The LSTA announced late Thursday it planned to file an appeal to the Federal Court of Appeals in the D.C. circuit.  The group had been mulling its actions since the district court issued its ruling last month, which the LSTA stated “disappoints” an industry worried that the rules will curtail CLO issuance and hamper financing to speculative-grade companies that depend on syndications of their high-risk loans to securitization investors.

The LSTA and other structured-finance groups were suing the Securities and Exchange Commission and the Federal Reserve, which established the rules’ application to CLOs in December 2014 and set a Christmas Eve 2016 start date for enforcement.

The risk-retention rules, as directed by the Dodd-Frank Act for securitizations in mortgages, loans and other asset classes, are designed to align manager and investors’ interest by requiring “skin in the game” for sponsors and originators of loans.

Opponents of the rule have argued the standards were misapplied to the asset class since CLO managers, asserting that the managers serve only as money managers and arrangers – not originators – and do not fit the “securitizer” standard set forth in Dodd-Frank.

But in its 48-page decision, the district court cited the agencies’ contention that “special purpose vehicles and investors in the open market CLO structures to not choose or monitor assets in the CLO itself,” the Dec. 22 ruling stated. “[I]t makes less sense for them to retain risk instead of managers that do select and monitor the assets.”

The agencies had determined that CLOs and their managers were covered by the risk-retention standard since they are the agent in charge of investment and performance-monitoring decisions on the portfolios.

The appeals court is the same court that last spring under chief judge and Supreme Court nominee Merrick Garland had remanded the case to the D.C. district court for a hearing, following the LSTA’s long-shot ploy to first argue the case at the appeals court level in hopes of obtaining an immediate stoppage to the new rules.

Opponents were seeking changes to better accommodate CLOs, including limiting the stake to the equity tranche or providing a “qualified CLO” exemption similar to quality mortgages that home-loan lenders can exclude from the retention standard for securitizations.   

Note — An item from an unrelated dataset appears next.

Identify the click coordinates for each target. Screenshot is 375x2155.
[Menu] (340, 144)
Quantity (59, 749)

 “The LSTA strongly believes that the District Court’s December 22nd ruling was incorrect and that the agencies inappropriately applied the risk retention rules to managers of CLOs,” the association stated in a release. “CLOs performed extraordinarily well before, during and after the financial crisis; they are not the product that the Dodd-Frank Act intended to fix.”

In its statement, the LSTA expressed confidence it can have the case reinstated. “Critically, unlike appeals involving a judge’s or jury’s fact-finding in criminal or civil litigation, an appeal of a District Court’s administrative law decision involves no deference to the lower court or presumption that the court was correct. Therefore, we look forward to a thorough and direct analysis of the agencies’ rule.”